● Work to be completed: Count the lines in the data below that contain the string "Given", treating uppercase and lowercase as different. Reply with the number only.

● Task inputs:

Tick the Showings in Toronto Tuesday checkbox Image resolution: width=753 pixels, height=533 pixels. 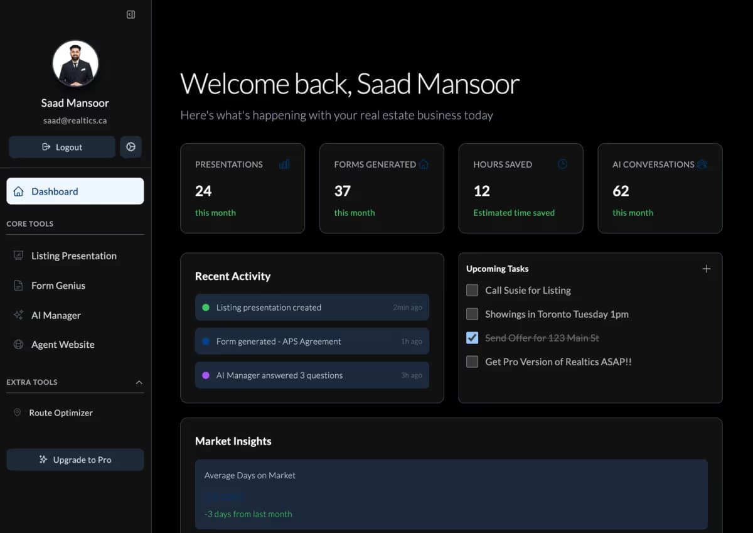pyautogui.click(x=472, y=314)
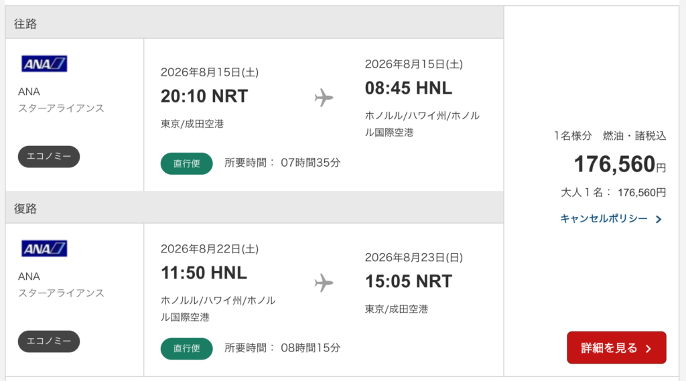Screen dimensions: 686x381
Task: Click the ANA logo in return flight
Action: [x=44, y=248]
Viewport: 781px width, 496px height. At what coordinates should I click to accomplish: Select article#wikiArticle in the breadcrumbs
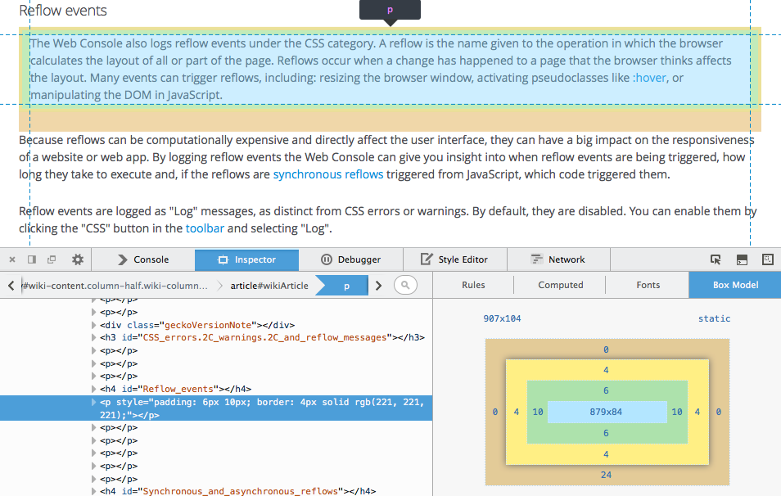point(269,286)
...
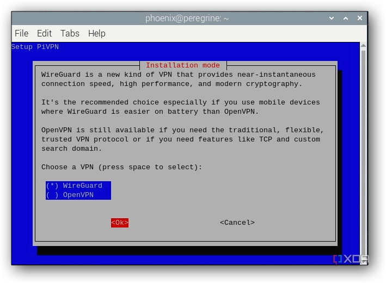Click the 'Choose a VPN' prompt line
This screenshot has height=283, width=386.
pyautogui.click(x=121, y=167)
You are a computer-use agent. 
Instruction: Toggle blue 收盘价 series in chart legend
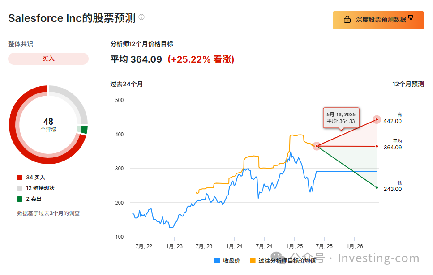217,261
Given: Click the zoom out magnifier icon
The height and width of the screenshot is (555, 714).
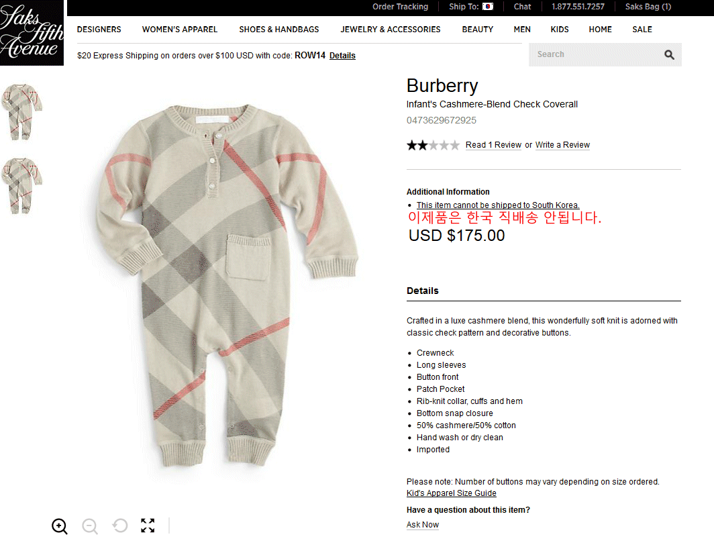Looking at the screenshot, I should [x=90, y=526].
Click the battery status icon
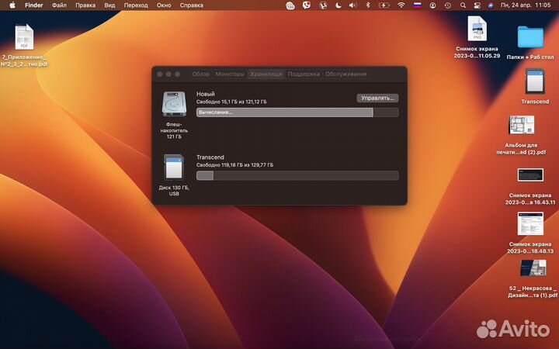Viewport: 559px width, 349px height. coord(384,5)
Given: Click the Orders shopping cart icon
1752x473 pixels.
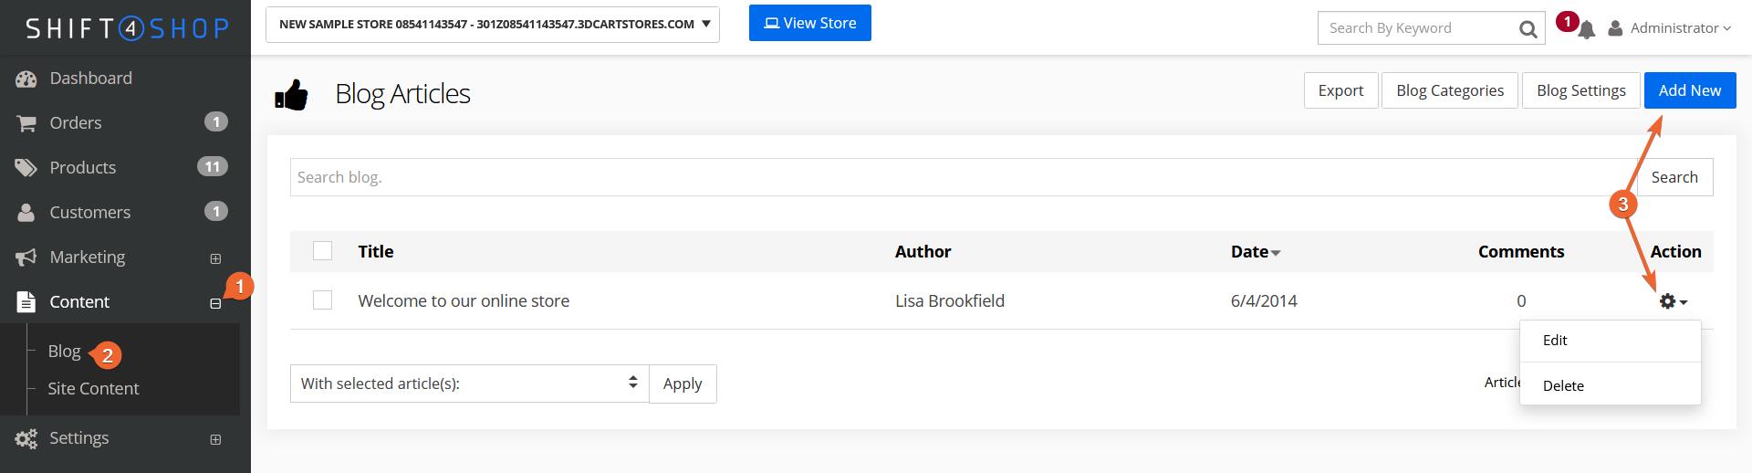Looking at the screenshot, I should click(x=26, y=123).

● Solved exercise: 2